Onderzoekers van IMARES (onderdeel van Wageningen UR) presenteerden afgelopen woensdagmiddag de vangstadviezen van ICES voor 2011. Deze adviezen hebben onder andere betrekking op de bodemvisserij op tong, schol en kabeljauw in de Noordzee, en op de visserij op haring.

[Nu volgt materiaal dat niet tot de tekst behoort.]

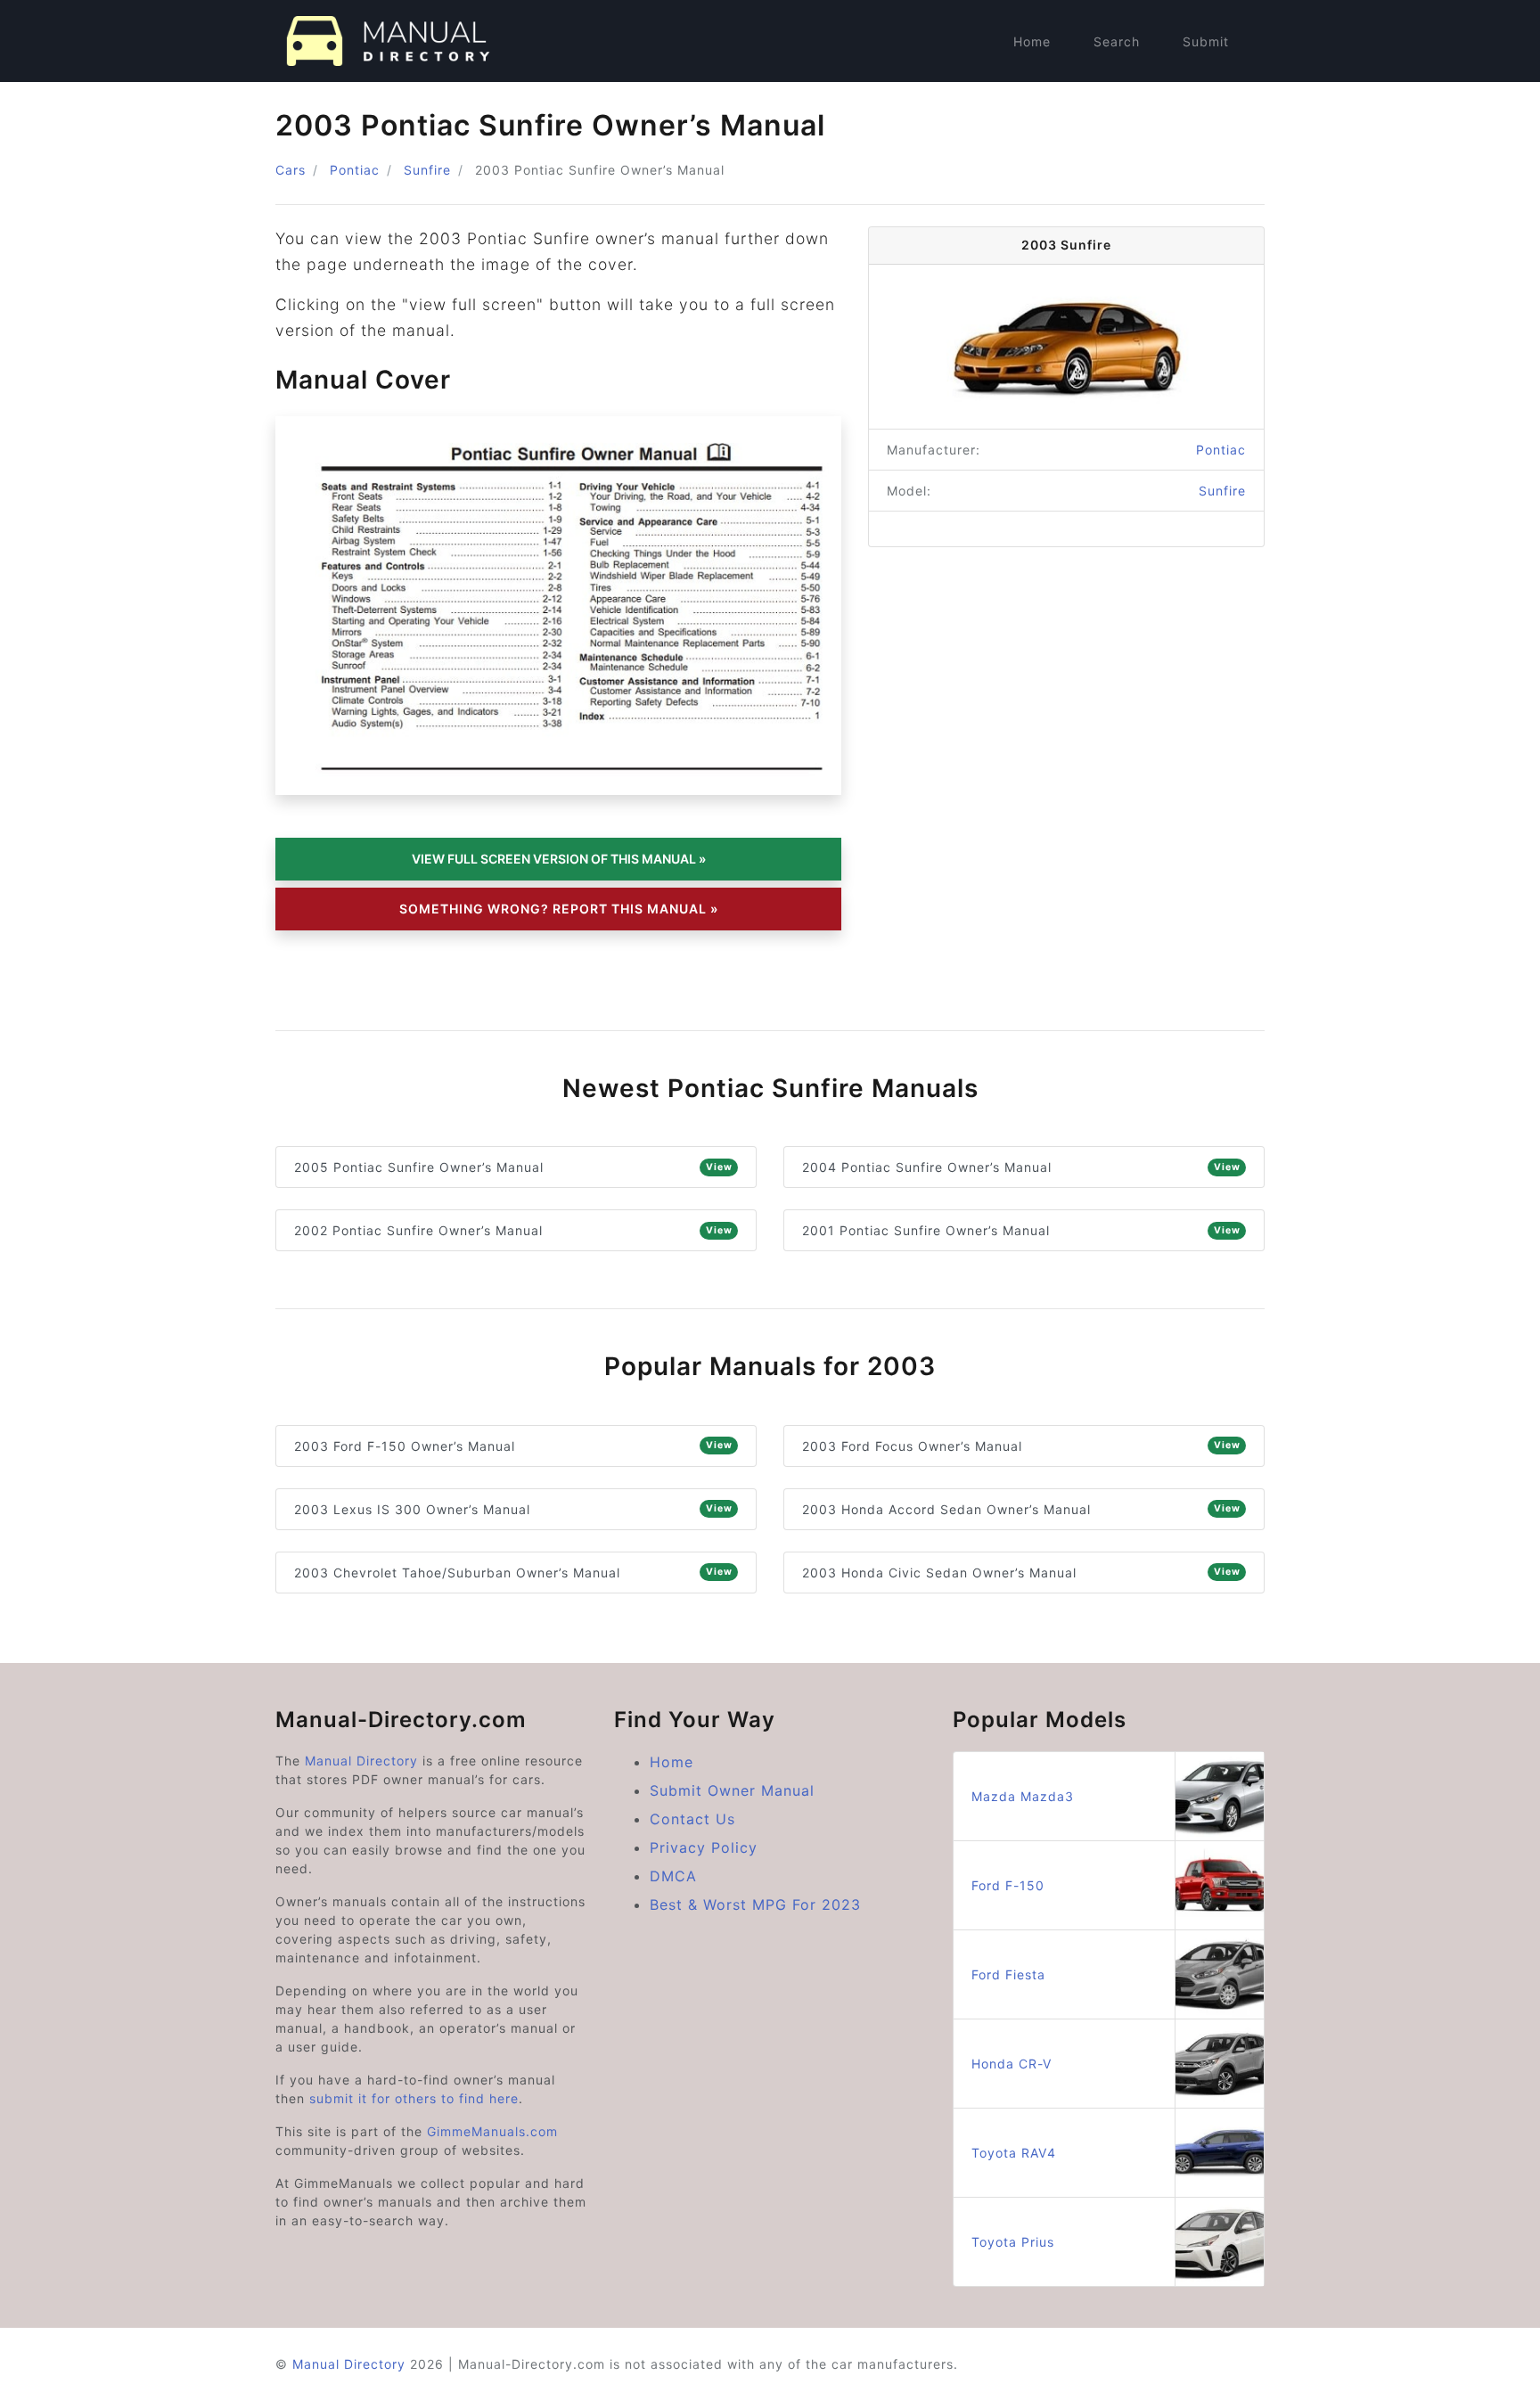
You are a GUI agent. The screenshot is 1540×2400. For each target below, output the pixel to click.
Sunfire (427, 169)
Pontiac (355, 169)
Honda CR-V (1011, 2063)
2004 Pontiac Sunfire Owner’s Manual (1021, 1167)
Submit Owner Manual (732, 1790)
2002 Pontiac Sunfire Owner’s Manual (513, 1230)
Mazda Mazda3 (1022, 1796)
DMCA (673, 1876)
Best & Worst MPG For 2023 (755, 1904)
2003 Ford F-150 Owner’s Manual (513, 1446)
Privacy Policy (704, 1847)
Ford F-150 (1007, 1885)
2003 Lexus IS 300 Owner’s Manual (513, 1509)
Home (1032, 41)
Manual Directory (361, 1760)
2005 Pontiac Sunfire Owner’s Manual (513, 1167)
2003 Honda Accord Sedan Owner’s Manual (1021, 1509)
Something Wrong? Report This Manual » (558, 908)
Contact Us (692, 1819)
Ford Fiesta (1008, 1974)
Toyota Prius (1012, 2241)
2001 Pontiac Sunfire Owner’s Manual (1021, 1230)
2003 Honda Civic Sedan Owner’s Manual (1021, 1572)
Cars (290, 169)
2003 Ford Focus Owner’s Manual (1021, 1446)
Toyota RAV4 (1013, 2152)
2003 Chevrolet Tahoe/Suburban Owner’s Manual (513, 1572)
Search (1117, 41)
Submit (1206, 41)
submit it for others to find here (414, 2098)
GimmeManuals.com (492, 2131)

Binnen de Europese Unie is er momenteel een transitie gaande, waarbij het visserijbeheer bepaald zal gaan worden door beheerdoelen op basis van het zogeheten MSY-niveau voor maximaal duurzame vangsten. Dit is het gevolg van afspraken die er binnen de Verenigde Naties zijn gemaakt om in 2015 de visbestanden te beheren op basis van MSY. Daarom geeft ICES nu niet ??n advies, maar een aantal opties: (1) een transitie naar maximale duurzame vangsten, (2) het huidige beheer op basis van voorzorgsniveaus, en (3) bestaande beheerplannen voor specifieke soorten.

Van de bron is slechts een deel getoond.